Sie wischte sich die Tränen mit zitternden Fingern von den Wangen. Aus ihren grünen Augen rannen immer neue.
»Richard.« Sie schluckte und rang keuchend nach Atem. »Ich wußte nichts davon, Richard. Da war Marlin, und diese Schwester der Finsternis … Ich hatte ja keine Ahnung, daß Yonicks Bruder so krank war, sonst hätte ich niemals –«
Richard hob die Hand, damit sie schwieg. Er sah ihr jedoch an dem verängstigten Blick an, daß es seine finstere Miene war, die sie hatte verstummen lassen.
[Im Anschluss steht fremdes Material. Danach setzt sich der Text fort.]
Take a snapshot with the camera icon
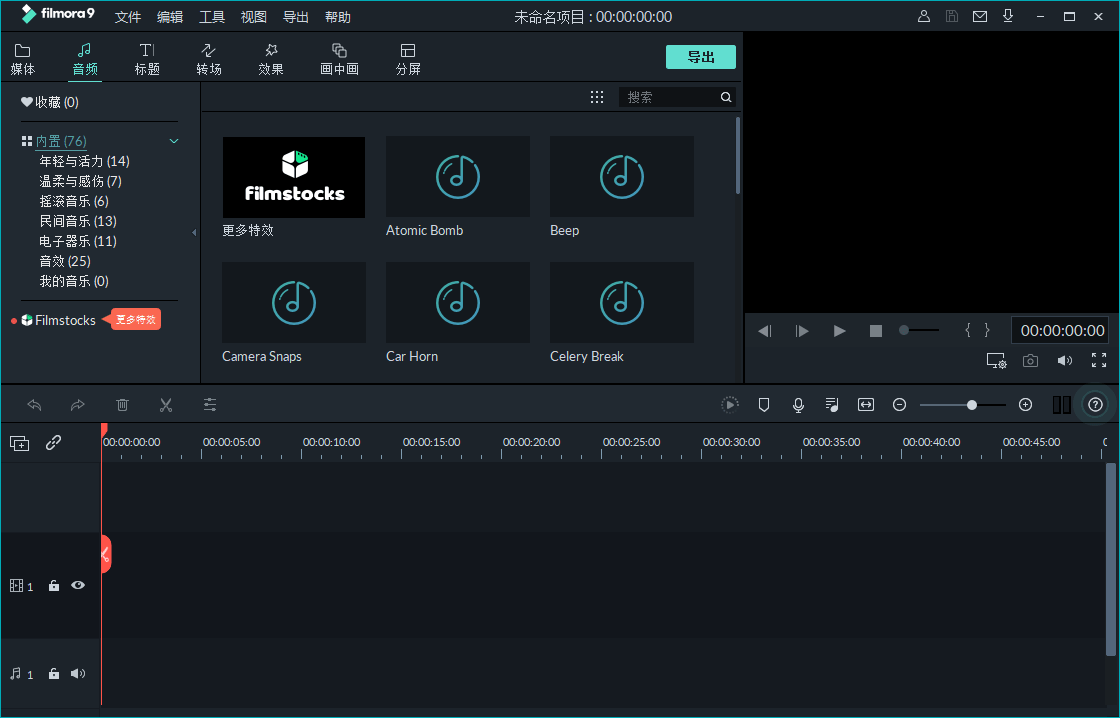Screen dimensions: 1120x718 tap(1030, 361)
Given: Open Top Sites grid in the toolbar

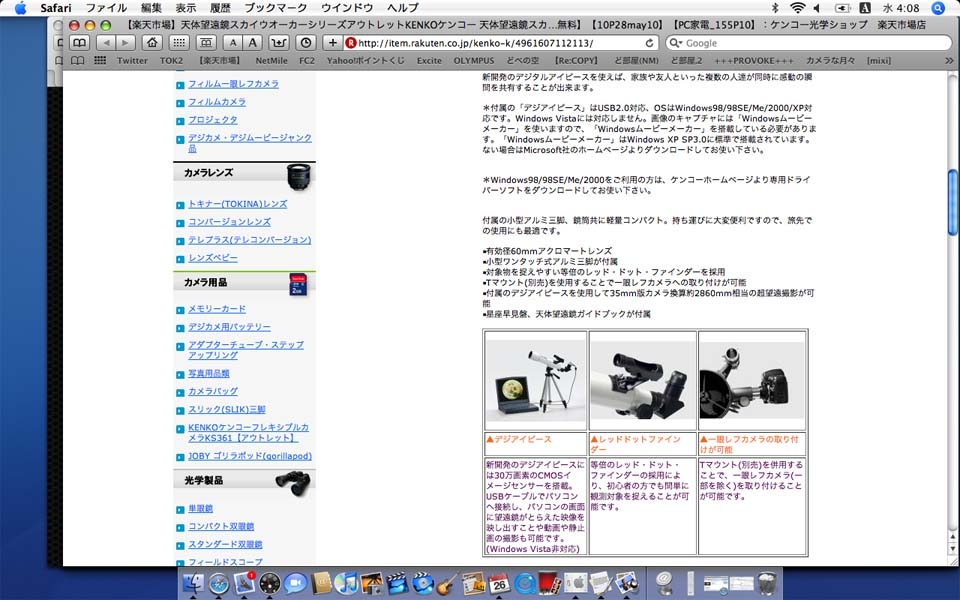Looking at the screenshot, I should tap(179, 43).
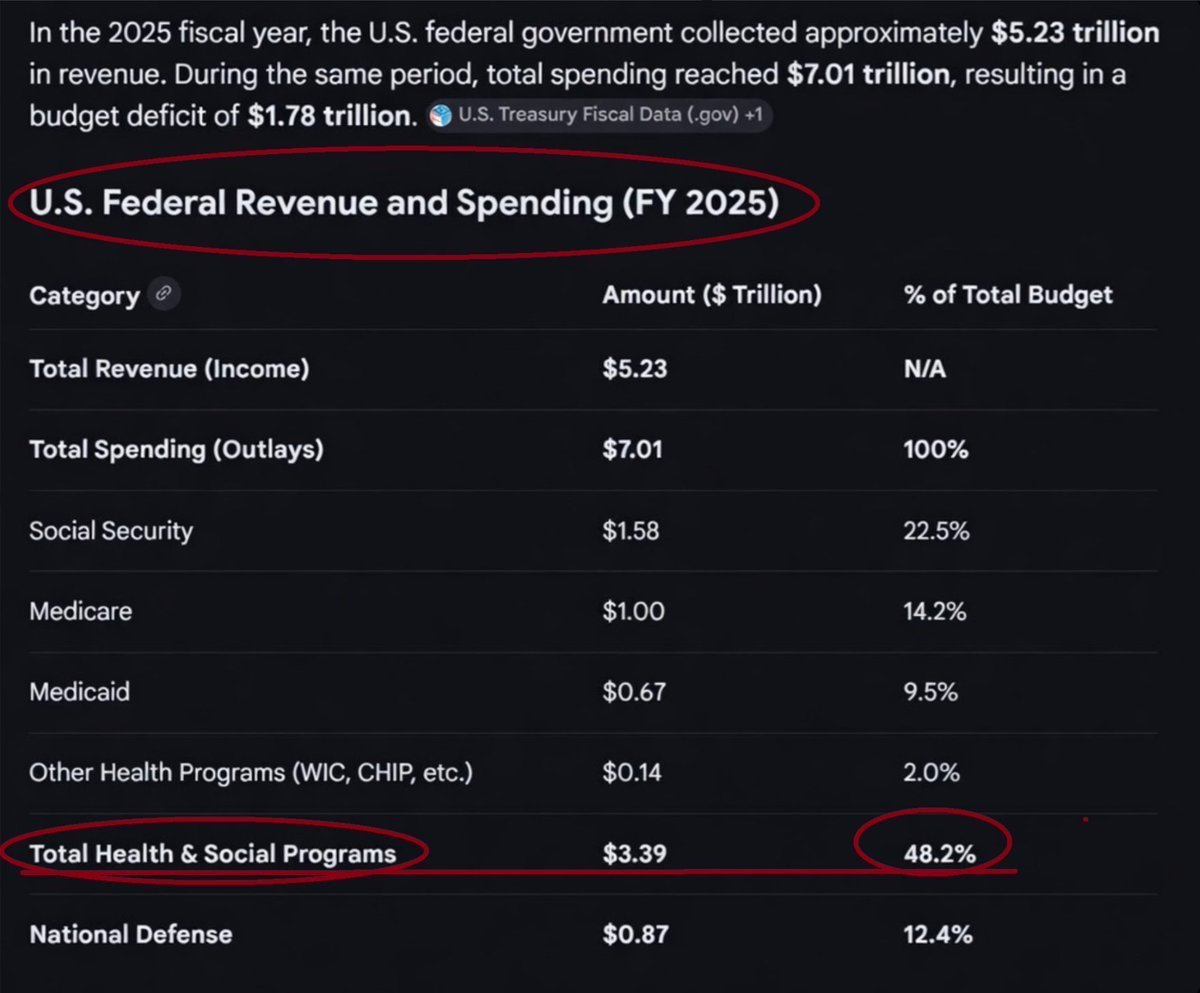The width and height of the screenshot is (1200, 993).
Task: Select the Category column header
Action: pyautogui.click(x=84, y=296)
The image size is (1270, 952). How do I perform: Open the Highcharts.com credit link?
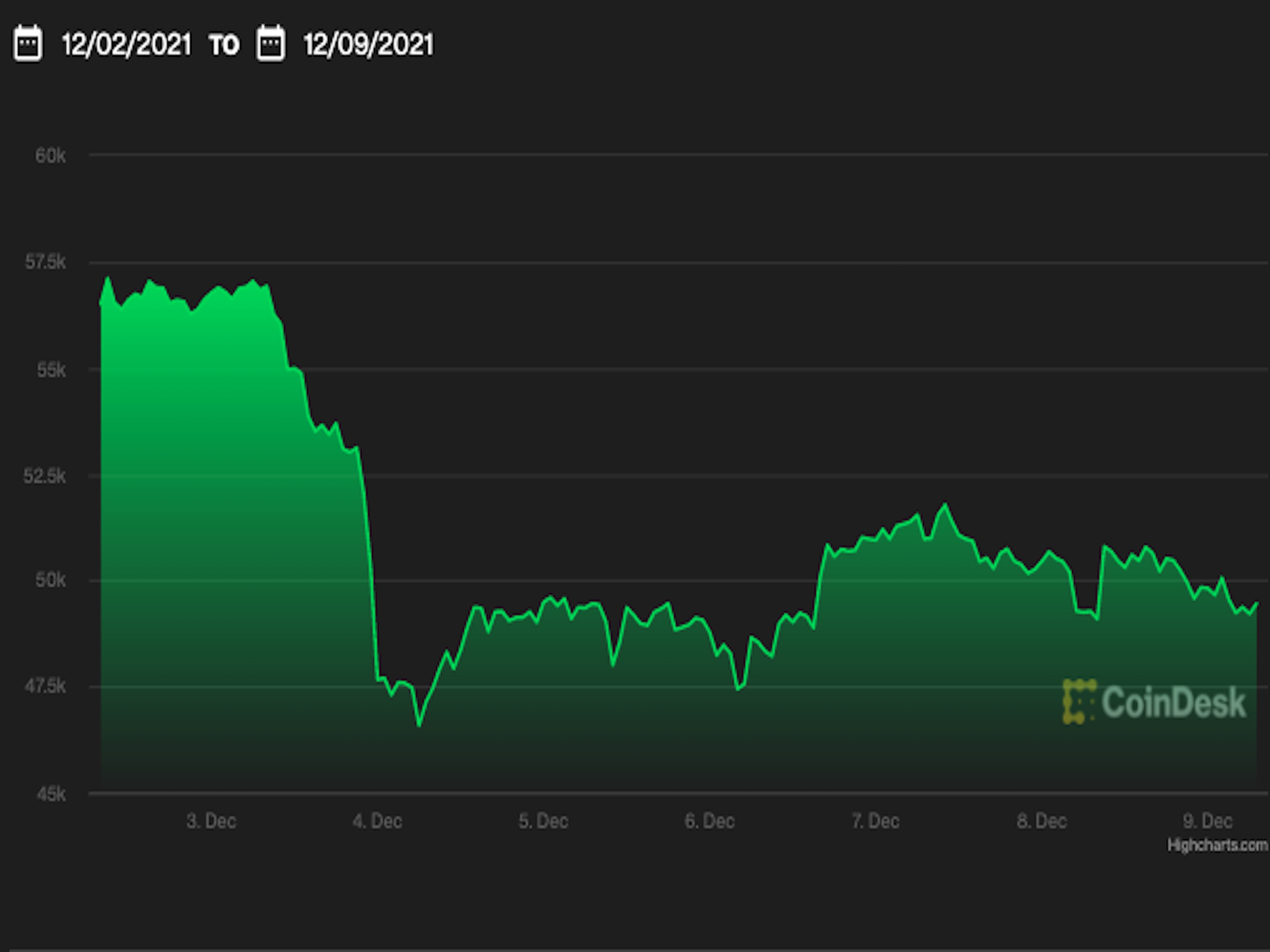pos(1217,845)
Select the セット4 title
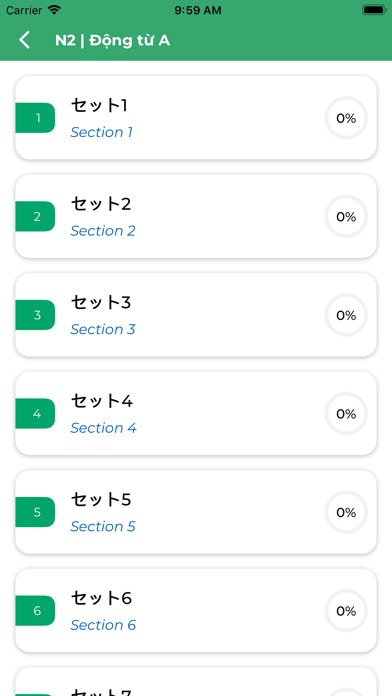This screenshot has height=696, width=392. (102, 401)
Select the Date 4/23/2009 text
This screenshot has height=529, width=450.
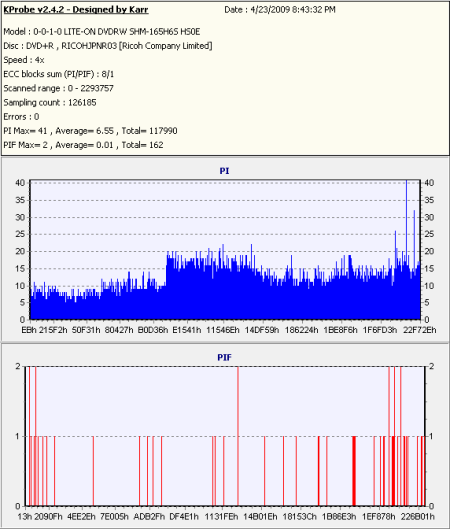coord(280,10)
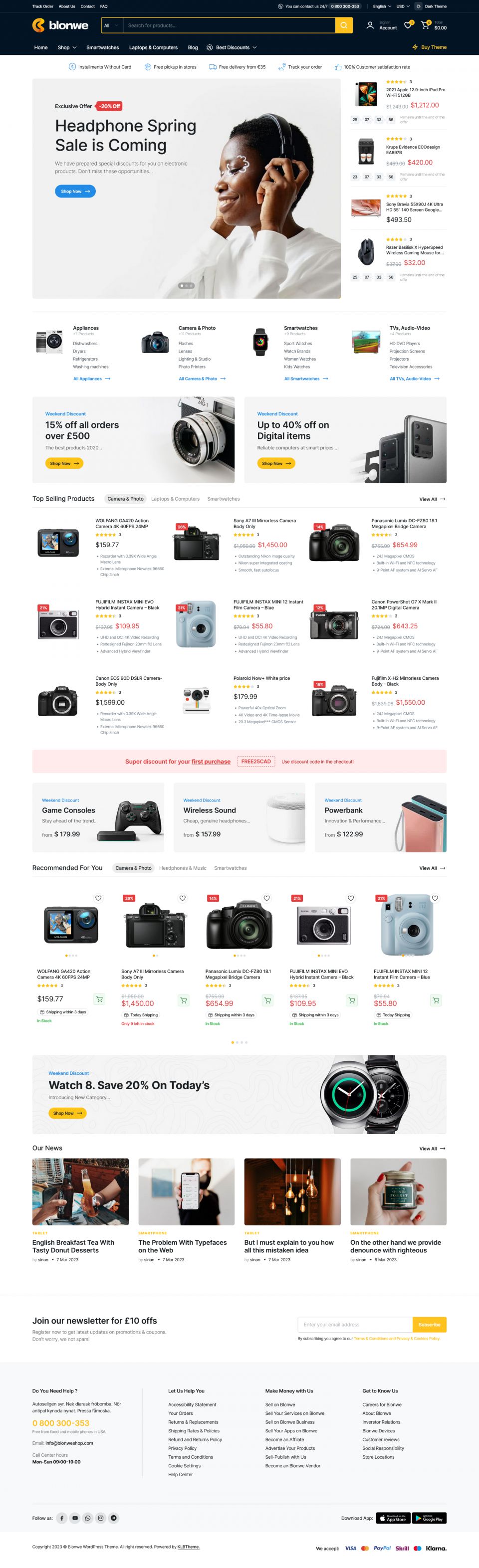Select Laptops & Computers tab in Top Selling
Screen dimensions: 479x1568
coord(175,499)
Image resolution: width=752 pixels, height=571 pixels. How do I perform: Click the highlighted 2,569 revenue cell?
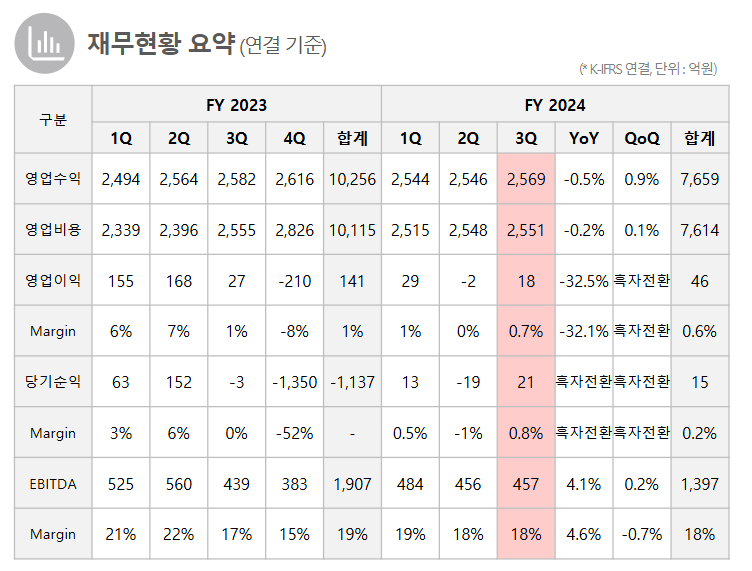click(525, 179)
»Wage nicht zu glauben, dich wegen Nadines grausamer Lügengeschichten erklären zu müssen. Wage es ja nicht. Ich kenne dich, und ich würde niemals so etwas von dir denken. Niemals.«
Sie schloß erleichtert die Augen und ließ sich an seine Brust sinken. »Der arme Junge«, weinte sie.
Er strich ihr über das lange braune Haar. »Ja, ich weiß.«
»Wir haben beide gehört, was der Junge nach seinem Tod gesagt hat, Richard.«
»Noch ein warnendes Zeichen dafür, daß der Tempel der Winde geschändet wurde.«
Sie schob sich von ihm zurück. Ihre grünen Augen suchten seine.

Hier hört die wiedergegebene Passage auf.